Farm lending activity at commercial banks slowed further in the third quarter alongside a drop in operating loan volumes.
Farm lending activity at commercial banks slowed further in the third quarter alongside a drop in operating loan volumes. The number of new non-real estate farm loans was flat compared with a year ago while the average size shrank by nearly 20%. The amount of operating loans over $1 million dropped notably and the reduction in loan size contributed to the third consecutive quarter of declines in non-real estate farm loan volumes. Lending has softened alongside nearly two years of increases in farm loan interest rates that have put considerable upward pressure on financing costs.
The farm economy moderated in recent months as profit margins thinned alongside lower commodity prices and elevated expenses. Credit needs have increased for many borrowers alongside high input costs, but strong liquidity built up in recent years has also allowed many producers to supplement additional loan advances. Similarly, farm debt balances have grown during past quarters according to commercial bank call reports, but a sizable share of lenders have also reported subdued non-real estate loan demand in Federal Reserve District surveys. Considerably higher financing costs have likely prompted borrowers with ample liquidity to limit debt usage, but any softening in farm finances could reduce cash reserves and put upward pressure on lending demand.

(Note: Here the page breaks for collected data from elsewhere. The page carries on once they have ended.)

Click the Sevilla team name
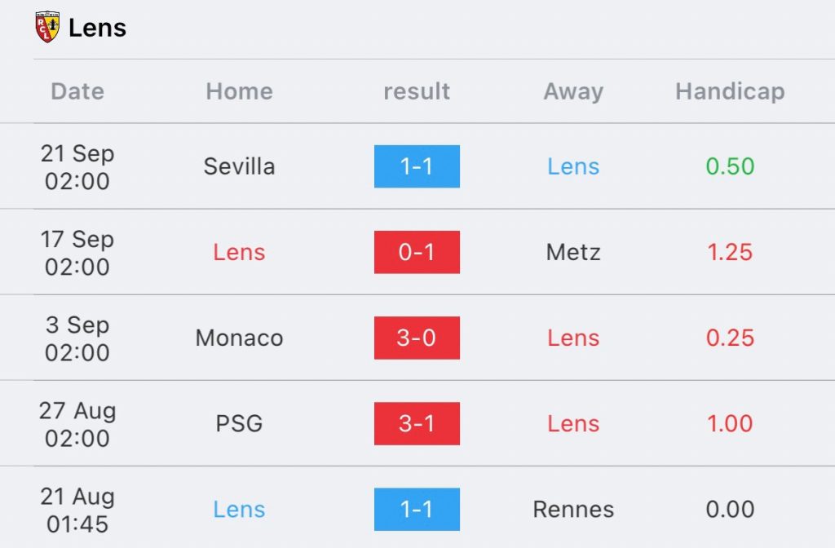This screenshot has height=548, width=835. (x=239, y=166)
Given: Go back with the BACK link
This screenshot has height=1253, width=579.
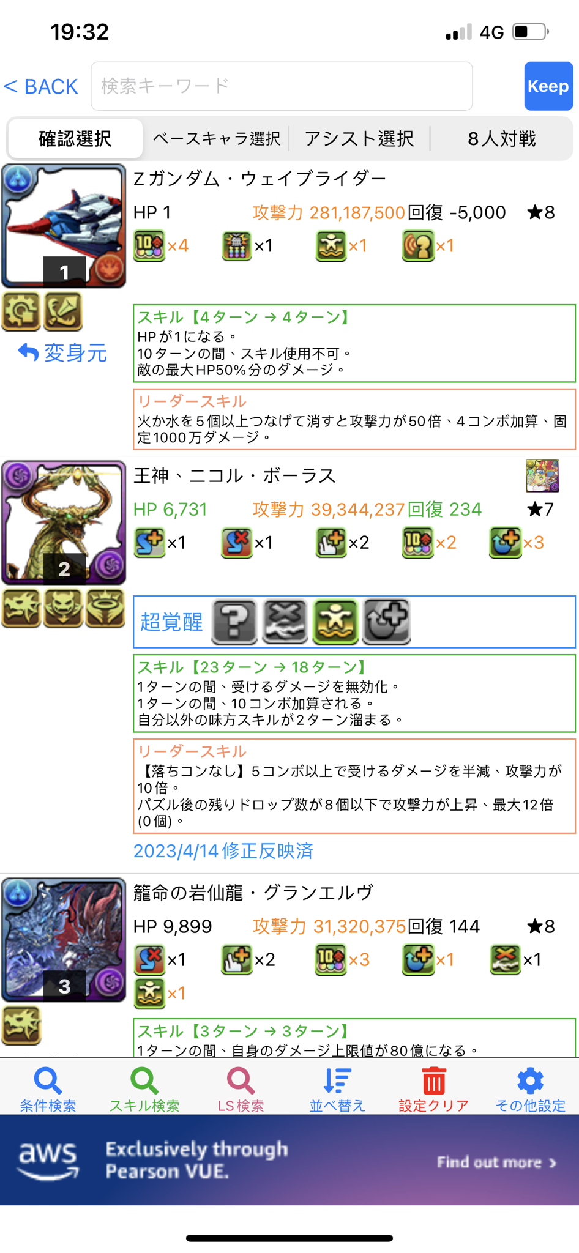Looking at the screenshot, I should (41, 86).
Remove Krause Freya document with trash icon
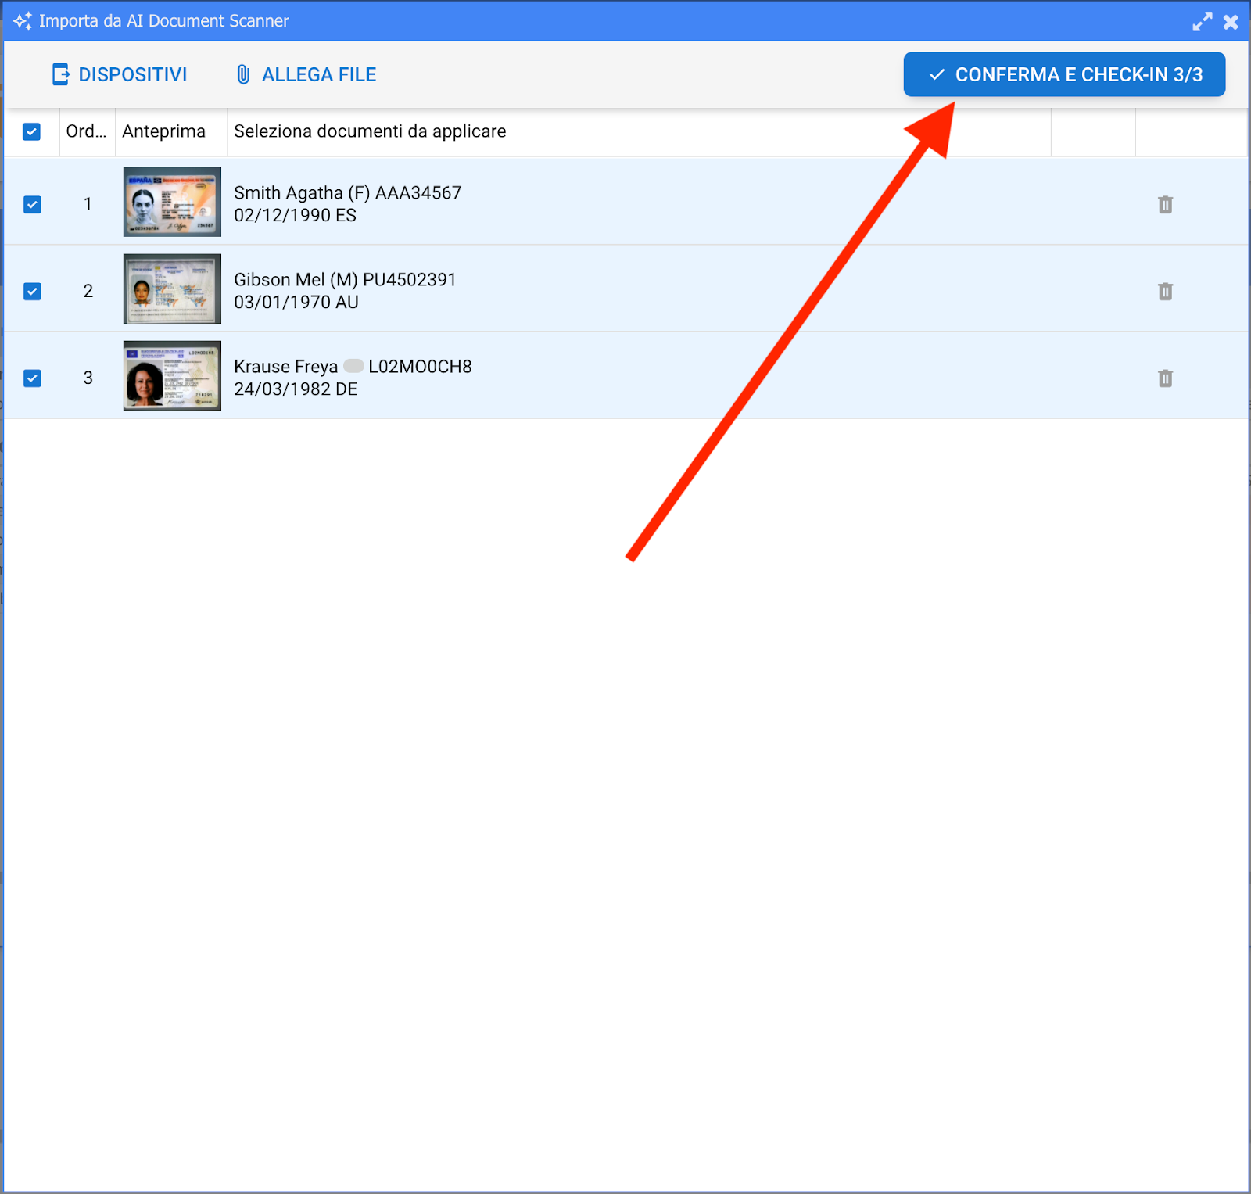This screenshot has width=1251, height=1194. tap(1165, 378)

Third Quarter National Survey of Terms of Lending to Farmers
A pullback in lending activity continued into the third quarter. The volume of new non-real estate farm loans at commercials banks dropped for the third consecutive quarter according to the Survey of Terms of Lending to Farmers, declining by an average of 10% over the past year (Chart 1). The decrease was largely attributed to operating loans, while loans for feeder livestock increased notably from a year ago alongside substantially higher cattle prices.
A reduction in large loans pushed lending for operating expenses down. The share of operating loans of amounts greater than $1 million dropped considerably at banks in the survey and was the lowest since early 2019 (Chart 2, left panel). As a result, the volume of operating loans above the $1 million mark was cut by half from a year ago and volumes comprised of smaller sized notes also decreased by 15% (Chart 2, right panel).
Lending slowed at larger lenders while increasing among smaller lenders. The volume of non-real estate lending at banks with farm loan portfolios below $25 million was nearly 25% above the recent average for the third quarter while volumes were 25% lower at large banks (Chart 3). The changes across bank size were in contrast to recent years and coincided with fewer large loans, which are more typical at bigger banks.
Lending has softened alongside sharp increases in interest rates. Average interest rates on all types of farm loans increased for the seventh consecutive quarter and reached the highest level since 2007 (Chart 4). The quick rise in rates has pushed up financing costs considerably and likely influenced producers’ decision making related to debt usage.
As rates have risen, the average maturity of longer-term loans has increased notably. The average maturity of loans for operating costs, livestock purchases, and equipment remained near the recent historic average (Chart 5). In contrast, the average duration of new farm real estate loans has increased gradually over the past year and was more than 5 years longer than the average from 2010 to 2020.